Back to the project page

Designing the Data Layer

By Sven Groot

One of the first things we realised is that when you are going to create a program that looks up tunes in a database you are going to need a database. By going with a traditional three-tiered approach we chose to have our data layer (third tier or the back end) interchangable. This is important, because while we don't foresee large amounts of data during our own development and testing, this could theoretically be needed at some point in the future. This approach allows us to write a relatively simple data layer, which doesn't need a database server, ODBC drivers, a DSN, and whatever else, while still allowing such a more scalable solution to be developed at a later date.

The solution we chose for our own "database" is to use XML files. XML files are easy to create, maintain and program against, and I have a large amount of experience in doing so. Our platform of choice would be Microsoft XML Core Services 4.0 (MSXML).

What I then envisioned is this: a system that would allow the user (programmer using the data layer) to access the songs in sequence using the iterator paradigm defined by the C++ Standard Template Library. This is sufficient, because we will always use a forward-only scan through the database, computing the distance between the Parsons Code the user provided and the Parsons Code in the database for each entry. For performance reasons, I wanted to scan through the XML files, reading and parsing elements only when they were requested by the iterator class. This is a highly scalable approach, as it requires no more memory than keeping any single song related data (parsons code, title, etc) in memory. I knew that such functionality was readily available in MSXML. Or so I thought!

As it turns out, I was confusing a few things. What would be needed for my approach is a pull-model reader that parses individual elements based on calls by the user, keeps no context (it doesn't build an internal tree) and doesn't parse ahead in the file. Such a parser exists, and it is even written by Microsoft. But it's implemented in the System.Xml.XmlTextReader class from the Microsoft .Net Framework, not in MSXML!

Which left two alternatives: using a different parser than MSXML, or a pre-load the entire XML file. Because I didn't feel like learning the ins and outs of a new parser, I decided on the latter. Because creating a DOM (Document Object Model) wastes a lot of memory, I decided instead to rely on on SAX (Simple API for XML), specifically the SAX2 implementation provided by MSXML4. SAX defines a push-model (event based) reader that keeps no context. It is in fact quite like what I originally wanted, but because it is a push-model parser it can't wait for external input to continue reading, but has to process the whole document at once.

By handling SAX events, I then fill a std::list with SONG objects. This has the disadvantage that you have to keep all songs in memory, but because far less data is stored than for a DOM, it is still more acceptable than using the XMLDOMDocument class.

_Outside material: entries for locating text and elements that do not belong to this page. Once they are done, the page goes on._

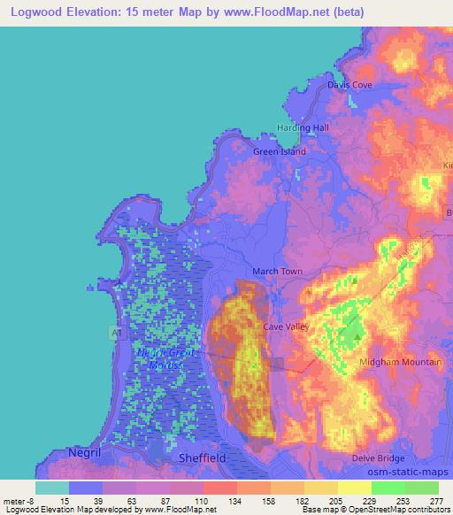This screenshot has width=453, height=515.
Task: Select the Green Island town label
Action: [x=280, y=151]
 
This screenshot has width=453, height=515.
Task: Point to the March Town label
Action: [x=279, y=271]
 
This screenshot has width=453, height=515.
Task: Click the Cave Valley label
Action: [x=285, y=327]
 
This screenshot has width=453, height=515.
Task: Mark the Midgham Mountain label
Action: [x=402, y=363]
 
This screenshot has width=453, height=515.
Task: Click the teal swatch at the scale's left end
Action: [x=51, y=488]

Of course, a std::list defines a bidirectional iterator, while my original approach would only have allowed an input iterator. I have specifically chosen not to use this more flexible iterator type myself, because it's not really necessary for our search algorithm, and allows the possibility of adding a different data layer (for instance, one developed using Microsoft .Net using aforementioned XmlReader class) that would need such constraints.